When I did nothing but sit and leak tears with my hands over my face, his arm shot out and he picked me up by my waist. My resistance was limited. Part of my brain (the part I should have listened to) told me to be still. But I wasn't. I started trying to kick and yell. All I accomplished was the loss of my shoes. Daddy sat down in the chair and yanked me across his lap. My dress was bunched up in my armpits. I kicked. I called my Daddy el hijo de puta (a son-of-a-bitch - only sorta worse, not really very wise of me). Daddy picked up the paddle and swung it down on the tops of my legs, SMACK. Once, twice - fives time on each thigh. I began to cry. My hands reached back to protect my backside - Daddy cracked them with the paddle and grabbed them with his left hand, pinning them behind my back. Daddy then went to work on my bottom, now covered only by thin panties, as I begged him to stop.

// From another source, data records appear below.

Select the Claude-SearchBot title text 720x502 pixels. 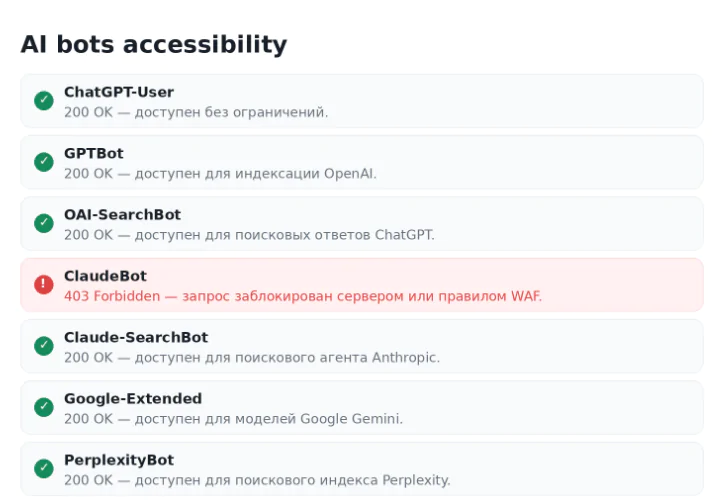[136, 337]
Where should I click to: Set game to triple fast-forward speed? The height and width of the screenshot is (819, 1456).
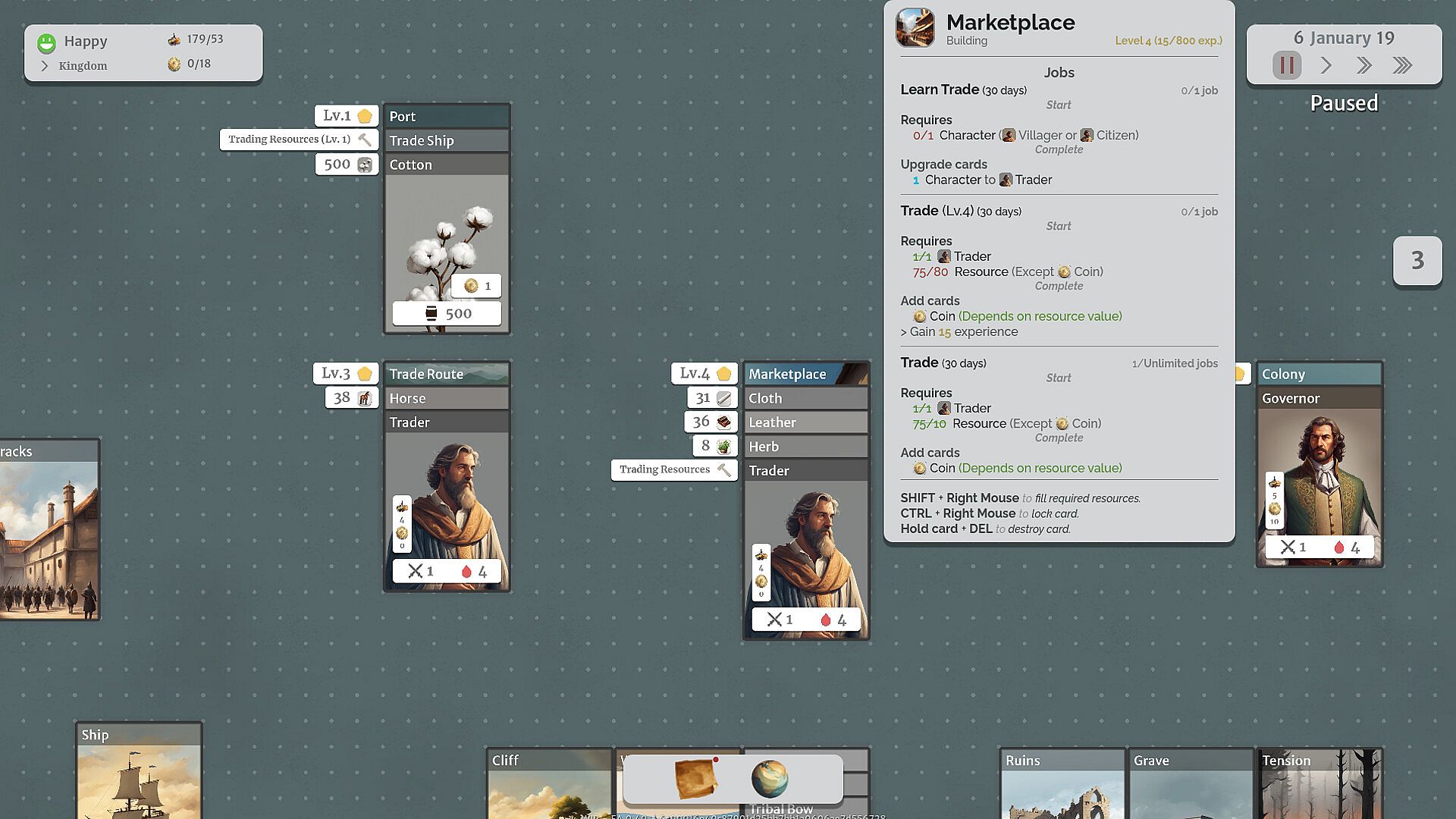pos(1402,65)
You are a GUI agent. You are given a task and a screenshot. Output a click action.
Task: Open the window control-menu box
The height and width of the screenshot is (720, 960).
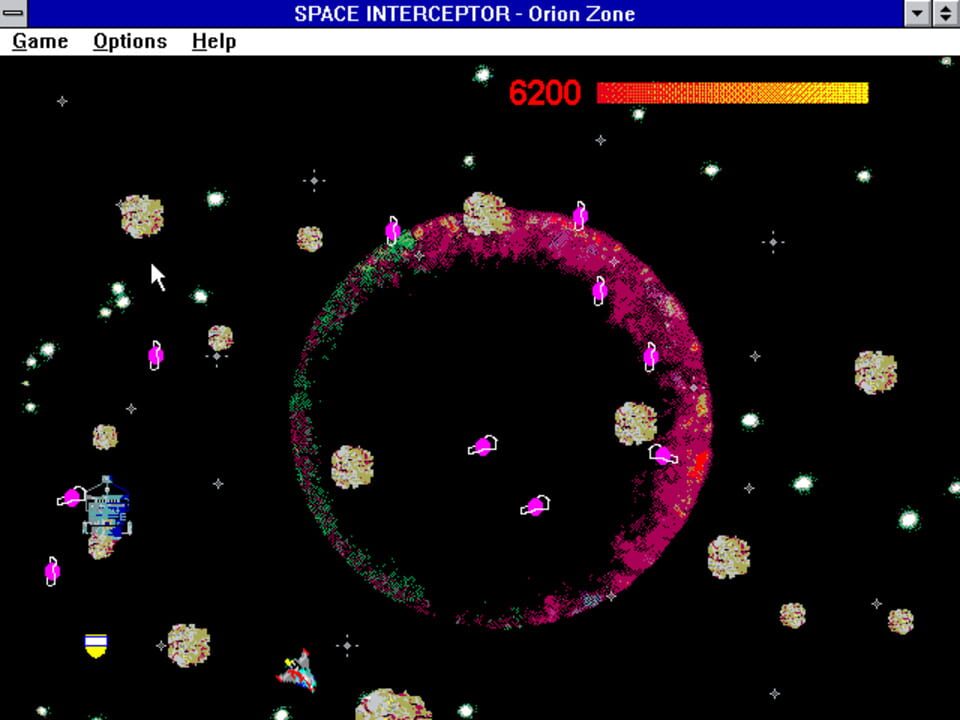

The swats from the paddle alternated back and forth between my left and right cheek. I no longer was capable of resisting. I simply cried aloud as my brain counted the strokes of the paddle. I reached twenty-five (not counting the first ten) when my father lifted me off his lap and onto my feet right in front of him. My hands tried to rub the heat out of my bottom as the tears streamed down my cheeks. As I stood before my father, barefoot, my hands under my dress rubbing my stinging backside, I felt like I did when I was ten years old. Shy, foolish, ashamed and (mistakenly) glad the punishment was over, my sobs turned into little gulping gasps and my tears continued to fall.

My father still held onto the paddle. "Now, pull down your panties and bend over my knee. Let's see if we can finally start."

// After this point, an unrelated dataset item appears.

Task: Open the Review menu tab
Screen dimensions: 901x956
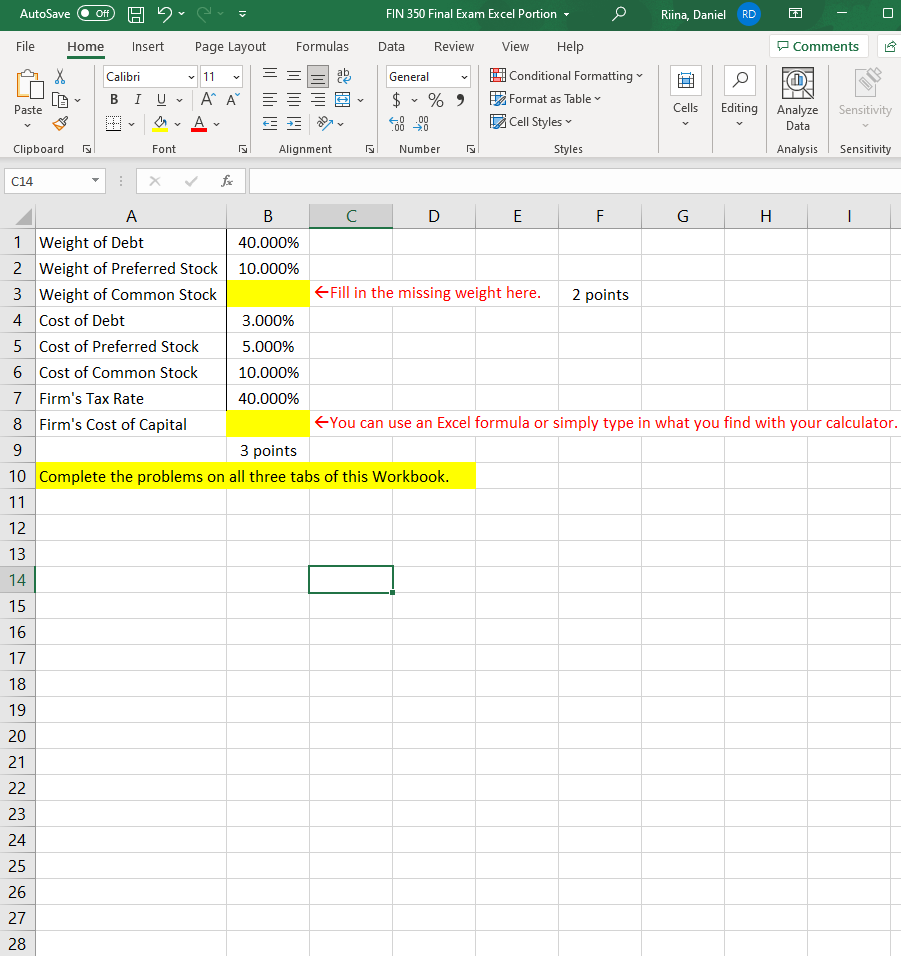Action: click(453, 46)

I burst out sobbing. I couldn't believe this punishment wasn't over.

"You need twenty-five more to help you think about obeying me?"

This got my hands moving. They felt as if I had no thumbs - or as if I was all thumbs. I reached under my dress, turning my back to Daddy as I fumbled with the waistband of my panties. Shaking, I slid them down to my knees, then off, and turned to face my punishment.